Нельзя мне к бабушке Настасье. Но можно к тете Нюсе. Она работает секретарем в сельсовете. Сосновый дом сельсовета рядом с сельмагом — в доме раскулаченных. Платушкиных, Баяновых или Чашковых? Надо у бабушки или у матери спросить.
Поднимаюсь высокими ступенями в сельсовет. Тетя Нюся на печатной машинке стучит, справки какие-то готовит.
— Коля пришел! Ой, мне и угостить тебя нечем. Хочешь покажу, как на машинке печатать?..

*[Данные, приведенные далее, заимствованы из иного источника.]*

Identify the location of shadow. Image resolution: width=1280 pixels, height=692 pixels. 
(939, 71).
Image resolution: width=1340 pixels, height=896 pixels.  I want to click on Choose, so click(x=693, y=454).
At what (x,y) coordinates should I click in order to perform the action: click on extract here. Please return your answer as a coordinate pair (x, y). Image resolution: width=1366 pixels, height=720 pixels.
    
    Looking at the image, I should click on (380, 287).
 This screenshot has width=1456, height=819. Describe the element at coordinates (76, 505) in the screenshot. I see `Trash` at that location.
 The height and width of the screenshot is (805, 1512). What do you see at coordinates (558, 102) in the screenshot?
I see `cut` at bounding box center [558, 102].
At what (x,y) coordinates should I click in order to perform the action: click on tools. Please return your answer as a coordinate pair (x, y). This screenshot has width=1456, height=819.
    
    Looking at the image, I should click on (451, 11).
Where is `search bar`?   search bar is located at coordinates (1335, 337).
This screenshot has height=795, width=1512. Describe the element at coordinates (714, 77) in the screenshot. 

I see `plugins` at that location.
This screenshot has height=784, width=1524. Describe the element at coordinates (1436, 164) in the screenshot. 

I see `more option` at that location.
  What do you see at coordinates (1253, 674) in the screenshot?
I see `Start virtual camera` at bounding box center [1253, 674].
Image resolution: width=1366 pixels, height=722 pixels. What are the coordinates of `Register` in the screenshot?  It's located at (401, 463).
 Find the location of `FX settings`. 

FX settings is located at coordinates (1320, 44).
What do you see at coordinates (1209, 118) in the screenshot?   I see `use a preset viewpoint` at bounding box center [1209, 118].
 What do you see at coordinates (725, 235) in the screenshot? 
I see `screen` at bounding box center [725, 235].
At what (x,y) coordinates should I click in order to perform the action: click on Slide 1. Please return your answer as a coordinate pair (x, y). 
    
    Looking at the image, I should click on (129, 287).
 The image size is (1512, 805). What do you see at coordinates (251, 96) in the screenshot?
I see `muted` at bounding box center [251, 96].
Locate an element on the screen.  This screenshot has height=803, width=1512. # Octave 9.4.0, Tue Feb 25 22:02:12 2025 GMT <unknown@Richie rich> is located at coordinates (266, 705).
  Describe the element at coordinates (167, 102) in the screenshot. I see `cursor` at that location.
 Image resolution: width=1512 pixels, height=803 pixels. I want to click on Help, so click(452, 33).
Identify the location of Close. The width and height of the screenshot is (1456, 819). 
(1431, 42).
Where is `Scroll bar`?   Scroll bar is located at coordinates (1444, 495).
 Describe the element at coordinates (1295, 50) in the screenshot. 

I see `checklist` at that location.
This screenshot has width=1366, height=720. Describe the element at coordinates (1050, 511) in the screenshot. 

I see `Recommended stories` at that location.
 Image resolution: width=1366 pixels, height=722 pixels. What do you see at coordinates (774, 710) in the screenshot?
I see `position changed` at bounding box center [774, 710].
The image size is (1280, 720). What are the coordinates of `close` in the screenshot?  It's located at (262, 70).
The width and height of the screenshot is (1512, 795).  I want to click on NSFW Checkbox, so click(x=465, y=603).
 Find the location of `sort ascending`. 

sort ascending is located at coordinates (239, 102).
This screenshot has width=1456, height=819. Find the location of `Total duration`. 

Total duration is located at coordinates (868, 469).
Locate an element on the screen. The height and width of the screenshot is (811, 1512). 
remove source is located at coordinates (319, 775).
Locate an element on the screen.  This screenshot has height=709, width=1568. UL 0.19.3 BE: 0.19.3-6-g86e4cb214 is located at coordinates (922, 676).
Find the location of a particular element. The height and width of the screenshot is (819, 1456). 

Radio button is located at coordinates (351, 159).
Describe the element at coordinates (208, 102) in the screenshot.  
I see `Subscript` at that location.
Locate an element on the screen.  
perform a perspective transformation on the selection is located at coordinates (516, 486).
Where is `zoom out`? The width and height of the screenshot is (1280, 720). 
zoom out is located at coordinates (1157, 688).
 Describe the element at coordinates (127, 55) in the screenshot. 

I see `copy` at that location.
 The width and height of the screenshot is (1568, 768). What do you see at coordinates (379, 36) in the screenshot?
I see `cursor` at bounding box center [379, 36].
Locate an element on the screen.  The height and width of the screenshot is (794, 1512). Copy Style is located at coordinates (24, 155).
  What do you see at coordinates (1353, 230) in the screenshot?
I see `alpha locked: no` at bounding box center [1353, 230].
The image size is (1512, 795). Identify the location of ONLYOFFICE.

Она усаживает меня, освобождая свой стул. Тетя Нюся в хорошем платье, духами пахнет. Иначе, наверно, нельзя, коль работает в таком строгом заведении. Раньше сельсовет был в другом доме и при другом председателе — Потапе Алексеевиче Фадееве. Вот был председатель так председатель: бритый наголо, как нарком какой. Как директор совхоза Шенцов, он имел выездного жеребца и добрую, пахнущую смолой и дегтем, кошеву. Говорили, что и наганом вооружен, но я ни разу не видел. Никто не видел. А нынче председатель новый, молодой, не такой строгий и грозный. Сейчас его нет на месте и тетя Нюся, выходит, здесь полный начальник.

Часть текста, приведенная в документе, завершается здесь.